▶ **Records for the task**
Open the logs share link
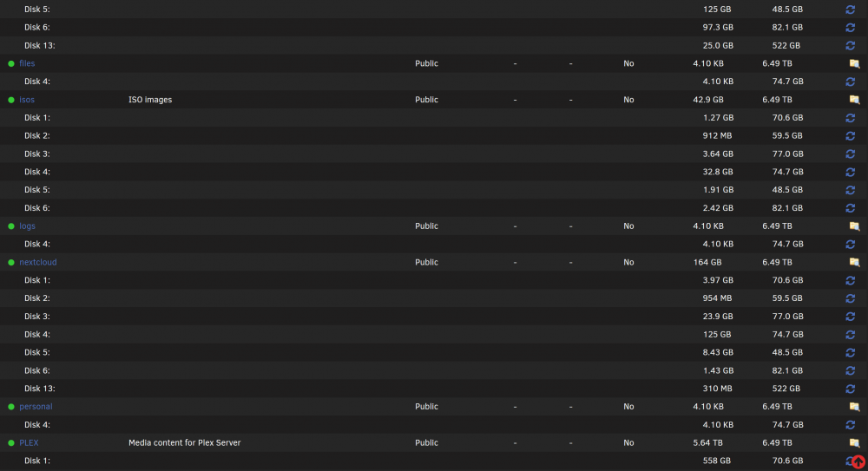 (27, 226)
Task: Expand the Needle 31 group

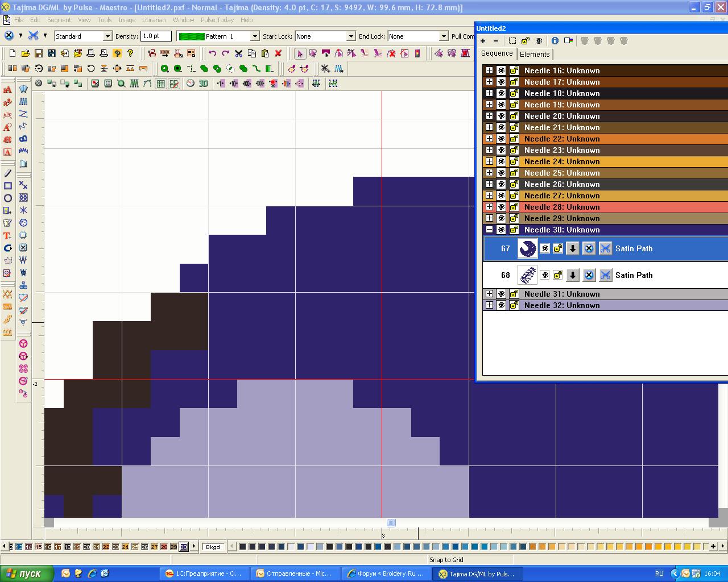Action: (x=489, y=294)
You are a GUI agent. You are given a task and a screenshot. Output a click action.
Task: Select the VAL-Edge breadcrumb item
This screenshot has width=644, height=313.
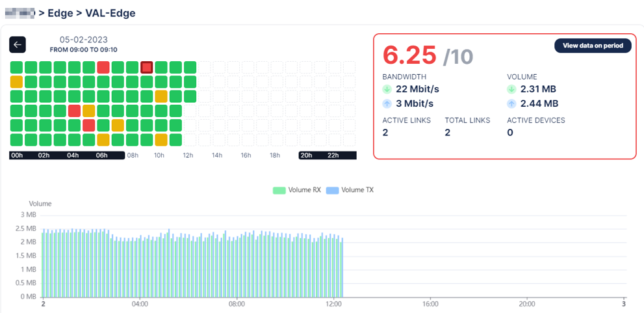(110, 13)
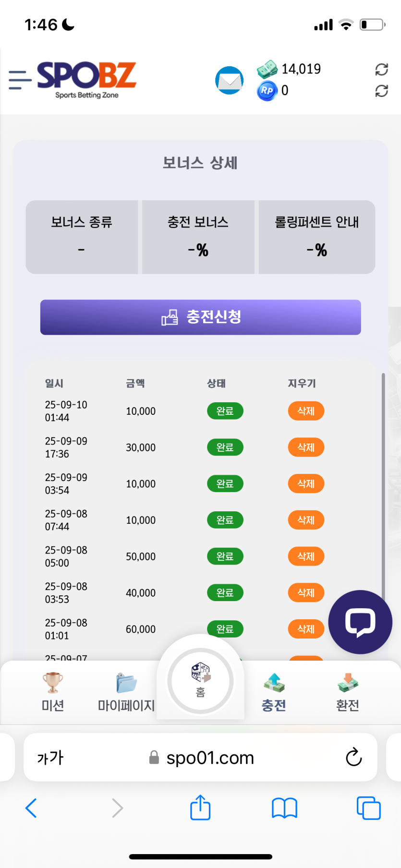Tap the 홈 center button
Screen dimensions: 401x868
tap(200, 681)
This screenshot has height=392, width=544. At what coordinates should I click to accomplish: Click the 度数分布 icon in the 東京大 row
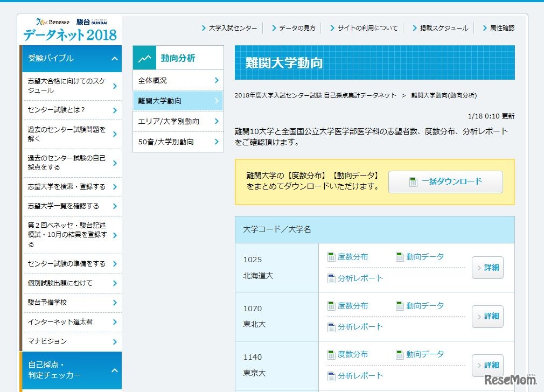click(x=331, y=354)
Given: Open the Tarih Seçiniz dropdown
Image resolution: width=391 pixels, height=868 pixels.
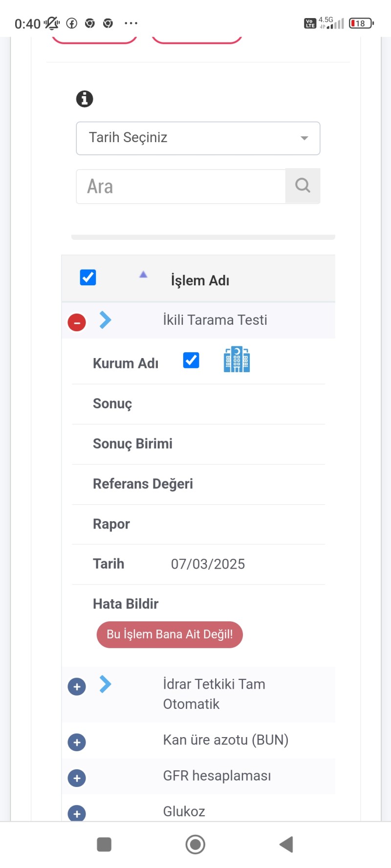Looking at the screenshot, I should (198, 138).
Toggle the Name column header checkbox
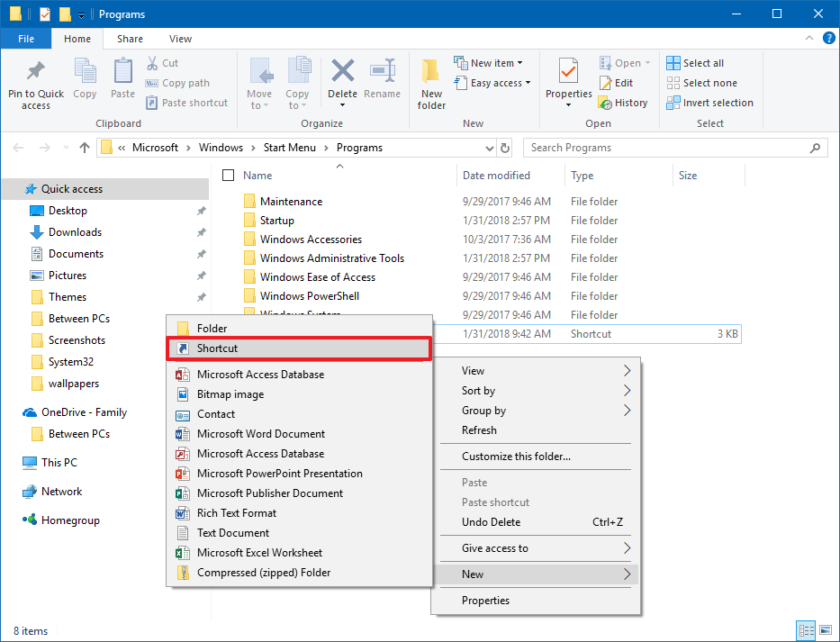840x642 pixels. coord(228,175)
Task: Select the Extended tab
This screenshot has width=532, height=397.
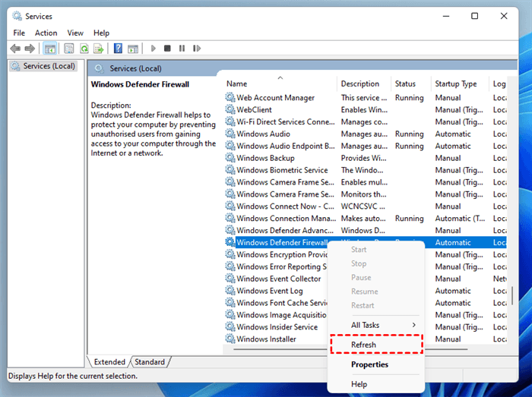Action: tap(109, 362)
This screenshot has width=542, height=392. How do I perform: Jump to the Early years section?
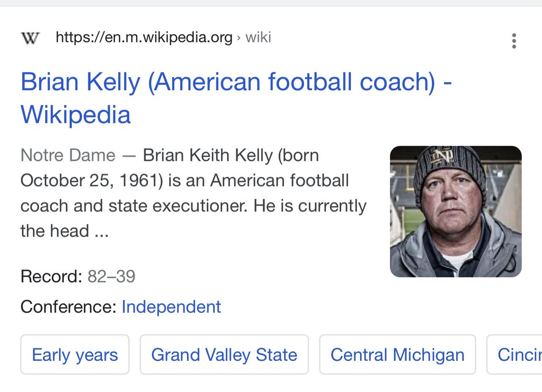75,355
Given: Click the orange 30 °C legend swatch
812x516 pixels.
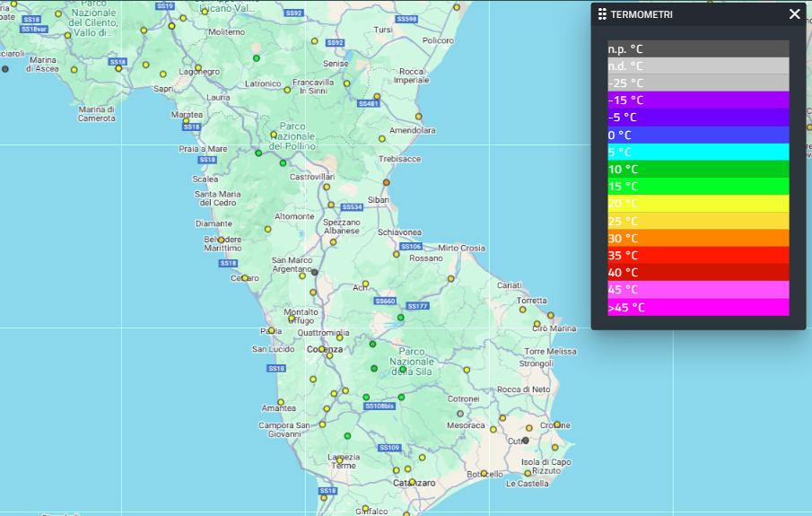Looking at the screenshot, I should (698, 238).
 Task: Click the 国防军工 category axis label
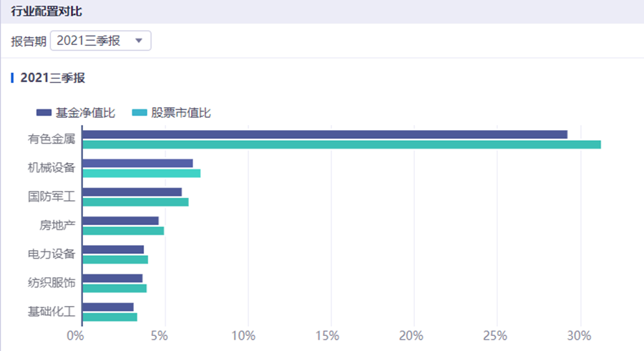tap(52, 197)
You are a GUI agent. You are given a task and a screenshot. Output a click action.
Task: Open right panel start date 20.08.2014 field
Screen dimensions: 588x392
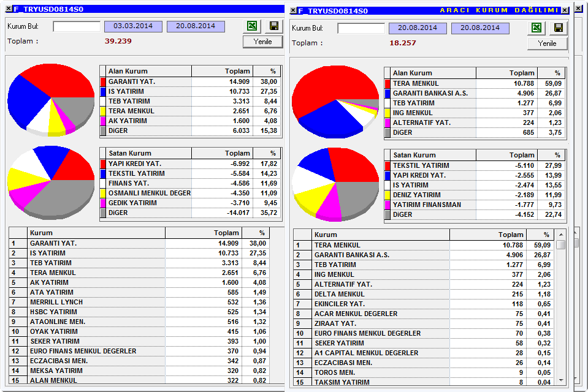coord(418,28)
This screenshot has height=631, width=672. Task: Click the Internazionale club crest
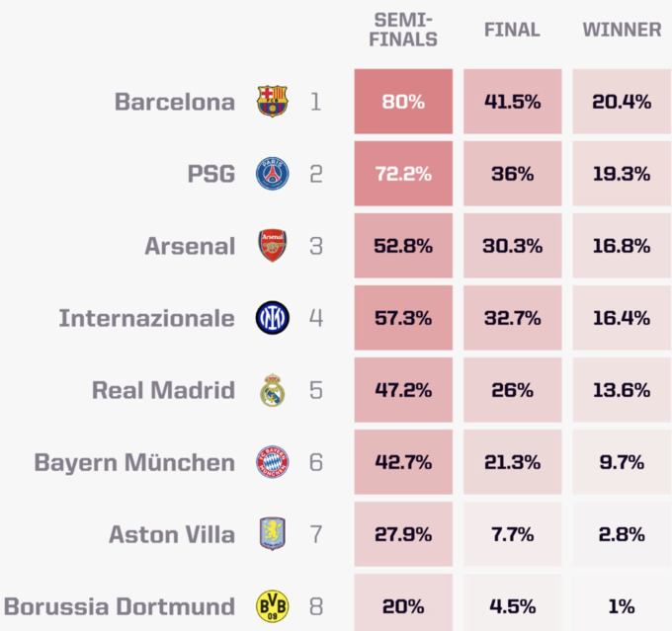273,318
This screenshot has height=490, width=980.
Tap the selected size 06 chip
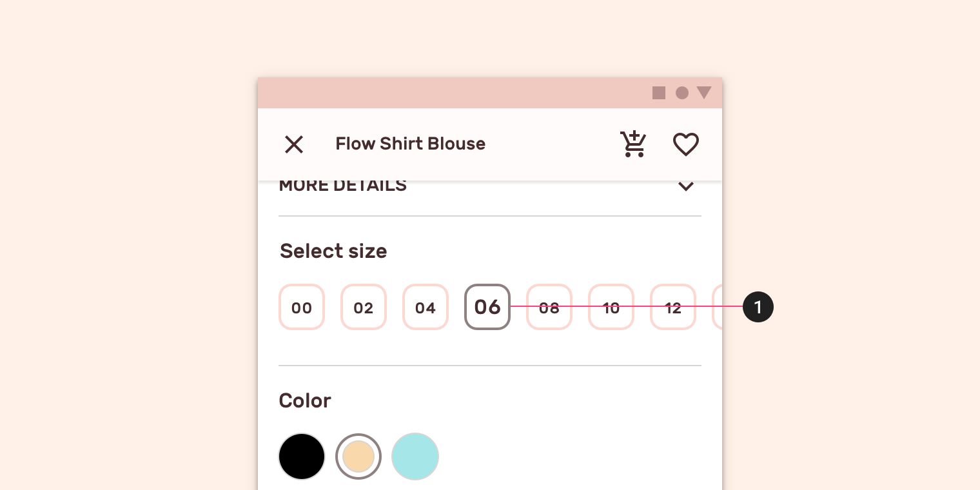(487, 307)
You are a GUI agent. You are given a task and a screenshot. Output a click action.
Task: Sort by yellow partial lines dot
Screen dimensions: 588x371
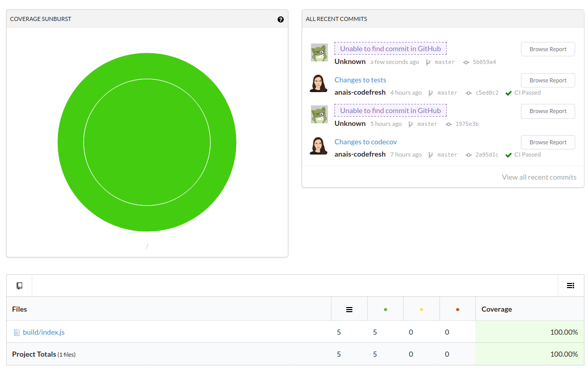tap(422, 309)
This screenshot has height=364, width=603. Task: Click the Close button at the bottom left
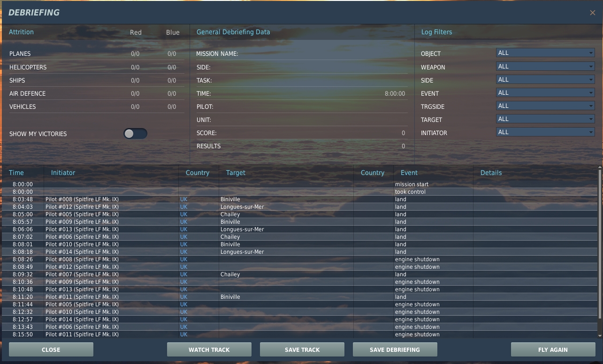click(51, 349)
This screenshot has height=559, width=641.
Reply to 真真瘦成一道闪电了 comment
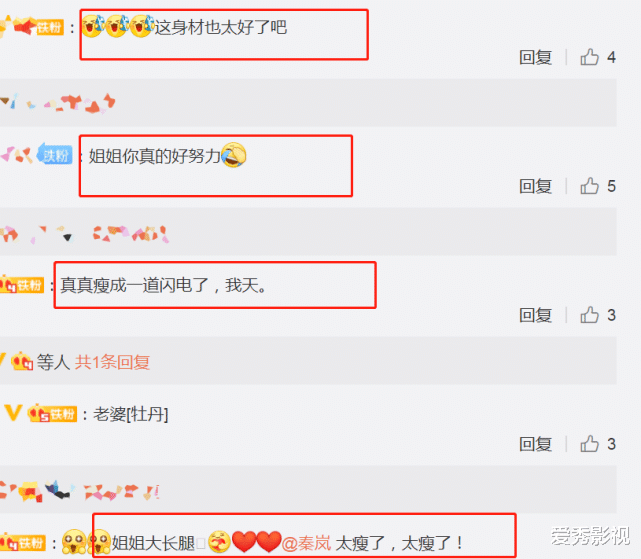[x=535, y=315]
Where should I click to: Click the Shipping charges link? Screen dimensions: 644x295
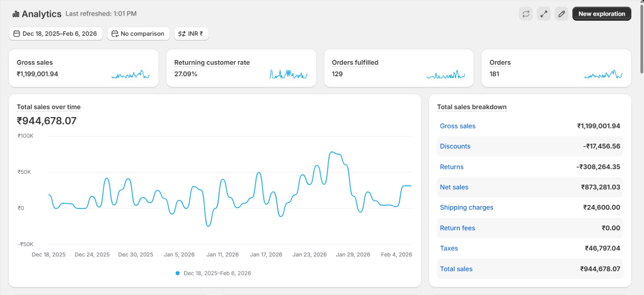click(x=466, y=208)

▶ **Problem statement**
Could you write out every line above exactly as it stands, with no images?

▶ **Exercise output**
Open the logs share link
 (27, 226)
Task: Expand the Needle 31 group

Action: (x=489, y=294)
You are a GUI agent. You are given a task and a screenshot. Output a click action.
Task: Select the VAL-Edge breadcrumb item
This screenshot has width=644, height=313.
(110, 13)
Tap the 홈 center button
Screen dimensions: 401x868
tap(200, 681)
This screenshot has height=392, width=544. At what coordinates should I click to accomplish: Click the 度数分布 icon in the 東京大 row
click(x=331, y=354)
Given: Open the Tarih Seçiniz dropdown
Image resolution: width=391 pixels, height=868 pixels.
Looking at the screenshot, I should (198, 138).
Toggle the Name column header checkbox
840x642 pixels. coord(228,175)
Task: Select the Extended tab
This screenshot has width=532, height=397.
Action: tap(109, 362)
This screenshot has width=542, height=392. How do I perform: Jump to the Early years section?
75,355
Given: Click the orange 30 °C legend swatch
812x516 pixels.
Looking at the screenshot, I should (698, 238).
 Task: Click the 国防军工 category axis label
tap(52, 197)
You are a GUI agent. You are given a task and a screenshot. Output a click action.
Task: Open right panel start date 20.08.2014 field
Screen dimensions: 588x392
coord(418,28)
This screenshot has height=631, width=672. Task: Click the Internazionale club crest
273,318
This screenshot has height=490, width=980.
Tap the selected size 06 chip
(487, 307)
You are a GUI agent. You are given a task and a screenshot. Output a click action.
Task: Sort by yellow partial lines dot
Screen dimensions: 588x371
tap(422, 309)
This screenshot has height=364, width=603. Task: Click the Close button at the bottom left
click(51, 349)
This screenshot has height=559, width=641.
Reply to 真真瘦成一道闪电了 comment
[x=535, y=315]
Where should I click to: Click the Shipping charges link? Screen dimensions: 644x295
click(x=466, y=208)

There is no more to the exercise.